Specifically, the mean OM grade among patients rinsing with thyme honey dropped from 1.89 ± 0.7 to 1.22 ± 0.6, while in the saline control group, the OM score jumped from 2.06 ± 0.8 to 2.47 ± 0.9.
Among the patients with more severe OM (grades 3 and 4) at baseline, the researchers found that in the thyme group, the prevalence dropped from 8 patients (22.2%) to one patient (2.8%) by the seventh week. In the control group, on the other hand, there were 11 (30.6%) patients with severe OM at baseline, and the number increased to16 patients (44.4%) at the end of the study period (Charalambous M, et al. Eur J Oncol Nursing. 2018)
Participants who rinsed with the thyme honey also reported a lower burden of mouth and throat pain, and fewer challenges with swallowing, drinking, and eating.
The authors point out that, despite the wide range of local and systemic methods used to manage radiation-induced OM, none of the available methods or combinations thereof, are truly “effective, comprehensive, and free from secondary side-effects.”
Earlier studies showed that both honey and thyme possess healing properties that could potentially benefit OM patients.
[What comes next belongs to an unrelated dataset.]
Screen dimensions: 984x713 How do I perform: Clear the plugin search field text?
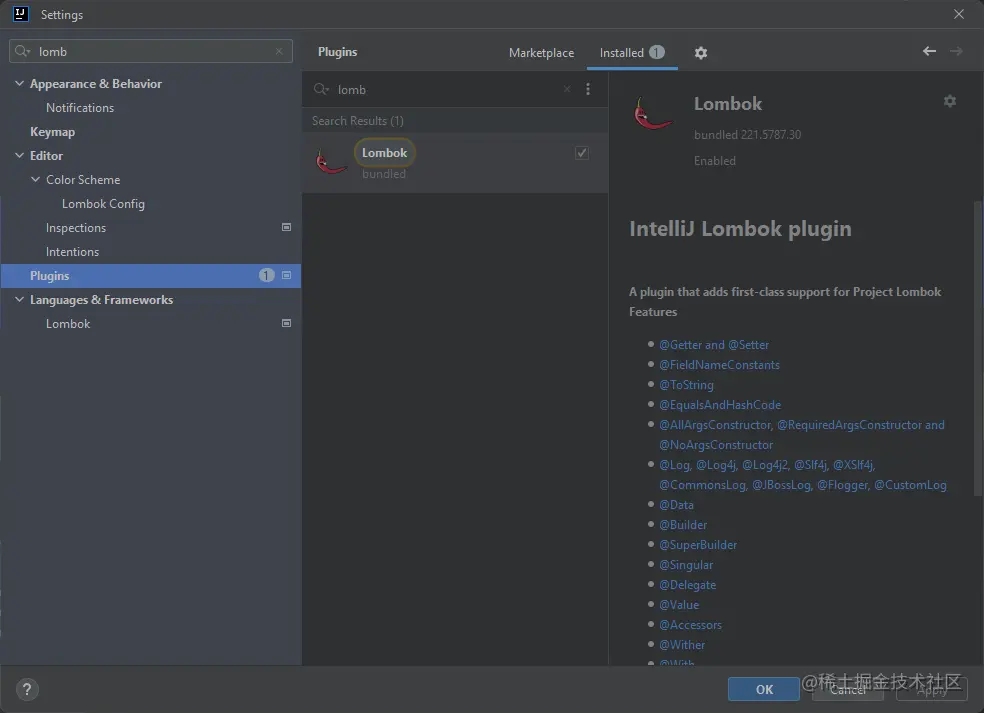click(567, 89)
Honey has long been used medicinally to treat burns, wounds, to oral infections.
Thyme––one of the many nectar-producing plants from which bees produce honey––grows wild in Cyprus and throughout the Mediterranean region, and itself has a long historical record of medicinal use. A popular culinary herb, thyme also has antiseptic, antimicrobial, and antifungal traits. Thymol, a thyme-derived essential oil, is one of the four main active ingredients in the commercial mouthwash Listerine.
The authors conclude that these findings provide evidence of thyme honey’s effectiveness in reducing the burden of OM and improving quality of life in H&N cancer patients, both during and after radiation therapy. They call for larger multi-centered trials to validate these findings.